__Problem to work on__
The records below must be transcribed precisely and in full.

__Data to use__
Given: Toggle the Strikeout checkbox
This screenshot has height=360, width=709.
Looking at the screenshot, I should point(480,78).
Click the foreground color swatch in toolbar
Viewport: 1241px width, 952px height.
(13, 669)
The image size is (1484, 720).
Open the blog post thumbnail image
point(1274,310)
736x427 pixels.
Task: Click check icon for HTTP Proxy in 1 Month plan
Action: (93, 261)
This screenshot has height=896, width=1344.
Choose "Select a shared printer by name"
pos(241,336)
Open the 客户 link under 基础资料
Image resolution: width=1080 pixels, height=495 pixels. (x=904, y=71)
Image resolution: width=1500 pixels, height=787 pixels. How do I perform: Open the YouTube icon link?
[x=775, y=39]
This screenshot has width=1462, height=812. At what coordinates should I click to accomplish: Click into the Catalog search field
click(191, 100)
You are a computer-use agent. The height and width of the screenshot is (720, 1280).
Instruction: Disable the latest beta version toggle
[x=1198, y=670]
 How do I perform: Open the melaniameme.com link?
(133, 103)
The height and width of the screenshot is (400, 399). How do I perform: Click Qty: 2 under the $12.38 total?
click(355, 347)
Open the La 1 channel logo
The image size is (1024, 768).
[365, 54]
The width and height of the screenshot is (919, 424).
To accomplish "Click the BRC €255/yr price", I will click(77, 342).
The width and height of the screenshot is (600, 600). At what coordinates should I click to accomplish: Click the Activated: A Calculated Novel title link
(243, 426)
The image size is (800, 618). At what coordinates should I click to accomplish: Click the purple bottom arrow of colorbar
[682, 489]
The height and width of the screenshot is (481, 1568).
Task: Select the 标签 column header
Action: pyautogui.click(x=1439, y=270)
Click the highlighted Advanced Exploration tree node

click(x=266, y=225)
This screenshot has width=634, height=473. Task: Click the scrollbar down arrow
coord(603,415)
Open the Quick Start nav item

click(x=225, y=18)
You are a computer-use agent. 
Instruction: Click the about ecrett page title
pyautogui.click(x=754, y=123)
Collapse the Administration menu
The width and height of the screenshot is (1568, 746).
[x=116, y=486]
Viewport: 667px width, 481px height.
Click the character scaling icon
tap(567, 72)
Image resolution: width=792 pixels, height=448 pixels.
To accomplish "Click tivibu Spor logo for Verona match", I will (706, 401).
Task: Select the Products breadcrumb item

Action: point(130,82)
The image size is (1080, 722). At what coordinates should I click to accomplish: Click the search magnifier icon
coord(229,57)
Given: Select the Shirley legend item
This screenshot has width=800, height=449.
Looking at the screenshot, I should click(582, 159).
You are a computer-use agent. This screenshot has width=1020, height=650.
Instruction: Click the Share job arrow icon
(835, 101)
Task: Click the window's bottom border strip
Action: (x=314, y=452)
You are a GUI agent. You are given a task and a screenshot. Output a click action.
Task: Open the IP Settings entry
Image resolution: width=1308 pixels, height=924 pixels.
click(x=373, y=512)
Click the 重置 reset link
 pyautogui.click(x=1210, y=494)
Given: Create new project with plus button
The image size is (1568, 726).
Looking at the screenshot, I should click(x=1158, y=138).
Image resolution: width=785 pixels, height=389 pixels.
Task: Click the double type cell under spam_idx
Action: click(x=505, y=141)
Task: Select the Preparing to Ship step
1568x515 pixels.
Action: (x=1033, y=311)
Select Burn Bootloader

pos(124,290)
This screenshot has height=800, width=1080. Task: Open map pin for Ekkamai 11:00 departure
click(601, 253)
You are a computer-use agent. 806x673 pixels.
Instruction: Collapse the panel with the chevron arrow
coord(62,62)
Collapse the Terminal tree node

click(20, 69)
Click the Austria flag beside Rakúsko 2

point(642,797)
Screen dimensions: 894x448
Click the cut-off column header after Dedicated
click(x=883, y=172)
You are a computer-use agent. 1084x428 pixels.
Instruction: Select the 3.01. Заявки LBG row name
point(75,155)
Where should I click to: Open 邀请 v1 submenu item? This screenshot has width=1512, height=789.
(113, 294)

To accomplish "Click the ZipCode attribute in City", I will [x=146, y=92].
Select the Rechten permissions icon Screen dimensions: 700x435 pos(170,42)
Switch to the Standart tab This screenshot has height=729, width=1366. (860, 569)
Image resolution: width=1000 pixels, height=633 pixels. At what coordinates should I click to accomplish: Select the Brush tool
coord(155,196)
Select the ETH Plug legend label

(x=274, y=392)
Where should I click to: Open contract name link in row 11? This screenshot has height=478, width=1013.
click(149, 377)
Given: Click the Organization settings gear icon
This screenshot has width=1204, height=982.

__Output for this task__
Given: Toggle the Strikeout checkbox
This screenshot has height=360, width=709.
Looking at the screenshot, I should point(480,78).
Click the foreground color swatch in toolbar
Viewport: 1241px width, 952px height.
(13, 669)
The image size is (1484, 720).
Open the blog post thumbnail image
point(1274,310)
736x427 pixels.
Task: Click check icon for HTTP Proxy in 1 Month plan
Action: (93, 261)
This screenshot has height=896, width=1344.
Choose "Select a shared printer by name"
pos(241,336)
Open the 客户 link under 基础资料
Image resolution: width=1080 pixels, height=495 pixels. (x=904, y=71)
Image resolution: width=1500 pixels, height=787 pixels. How do I perform: Open the YouTube icon link?
[x=775, y=39]
This screenshot has width=1462, height=812. At what coordinates should I click to accomplish: Click into the Catalog search field
click(191, 100)
You are a computer-use agent. The height and width of the screenshot is (720, 1280).
Instruction: Disable the latest beta version toggle
[x=1198, y=670]
 How do I perform: Open the melaniameme.com link?
(133, 103)
The height and width of the screenshot is (400, 399). How do I perform: Click Qty: 2 under the $12.38 total?
click(355, 347)
Open the La 1 channel logo
The image size is (1024, 768).
[365, 54]
The width and height of the screenshot is (919, 424).
To accomplish "Click the BRC €255/yr price", I will click(77, 342).
The width and height of the screenshot is (600, 600). At what coordinates should I click to accomplish: Click the Activated: A Calculated Novel title link
(243, 426)
The image size is (800, 618). At what coordinates should I click to accomplish: Click the purple bottom arrow of colorbar
[682, 489]
The height and width of the screenshot is (481, 1568).
Task: Select the 标签 column header
Action: pyautogui.click(x=1439, y=270)
Click the highlighted Advanced Exploration tree node

click(x=266, y=225)
This screenshot has width=634, height=473. Task: Click the scrollbar down arrow
coord(603,415)
Open the Quick Start nav item

click(x=225, y=18)
You are a computer-use agent. 
Instruction: Click the about ecrett page title
pyautogui.click(x=754, y=123)
Collapse the Administration menu
The width and height of the screenshot is (1568, 746).
[x=116, y=486]
Viewport: 667px width, 481px height.
Click the character scaling icon
tap(567, 72)
Image resolution: width=792 pixels, height=448 pixels.
To accomplish "Click tivibu Spor logo for Verona match", I will (706, 401).
Task: Select the Products breadcrumb item

Action: point(130,82)
The image size is (1080, 722). At what coordinates should I click to accomplish: Click the search magnifier icon
coord(229,57)
Given: Select the Shirley legend item
This screenshot has width=800, height=449.
Looking at the screenshot, I should click(582, 159).
You are a computer-use agent. This screenshot has width=1020, height=650.
Instruction: Click the Share job arrow icon
(835, 101)
Task: Click the window's bottom border strip
Action: (x=314, y=452)
You are a GUI agent. You are given a task and a screenshot. Output a click action.
Task: Open the IP Settings entry
Image resolution: width=1308 pixels, height=924 pixels.
click(x=373, y=512)
Click the 重置 reset link
 pyautogui.click(x=1210, y=494)
Given: Create new project with plus button
The image size is (1568, 726).
Looking at the screenshot, I should click(x=1158, y=138).
Image resolution: width=785 pixels, height=389 pixels.
Task: Click the double type cell under spam_idx
Action: click(x=505, y=141)
Task: Select the Preparing to Ship step
1568x515 pixels.
Action: (x=1033, y=311)
Select Burn Bootloader

pos(124,290)
This screenshot has height=800, width=1080. Task: Open map pin for Ekkamai 11:00 departure
click(601, 253)
You are a computer-use agent. 806x673 pixels.
Instruction: Collapse the panel with the chevron arrow
coord(62,62)
Collapse the Terminal tree node

click(20, 69)
Click the Austria flag beside Rakúsko 2

point(642,797)
Screen dimensions: 894x448
Click the cut-off column header after Dedicated
click(x=883, y=172)
You are a computer-use agent. 1084x428 pixels.
Instruction: Select the 3.01. Заявки LBG row name
point(75,155)
Where should I click to: Open 邀请 v1 submenu item? This screenshot has width=1512, height=789.
(113, 294)

To accomplish "Click the ZipCode attribute in City", I will [x=146, y=92].
Select the Rechten permissions icon Screen dimensions: 700x435 pos(170,42)
Switch to the Standart tab This screenshot has height=729, width=1366. (860, 569)
Image resolution: width=1000 pixels, height=633 pixels. At what coordinates should I click to accomplish: Select the Brush tool
coord(155,196)
Select the ETH Plug legend label

(x=274, y=392)
Where should I click to: Open contract name link in row 11? This screenshot has height=478, width=1013.
click(149, 377)
Given: Click the Organization settings gear icon
This screenshot has width=1204, height=982.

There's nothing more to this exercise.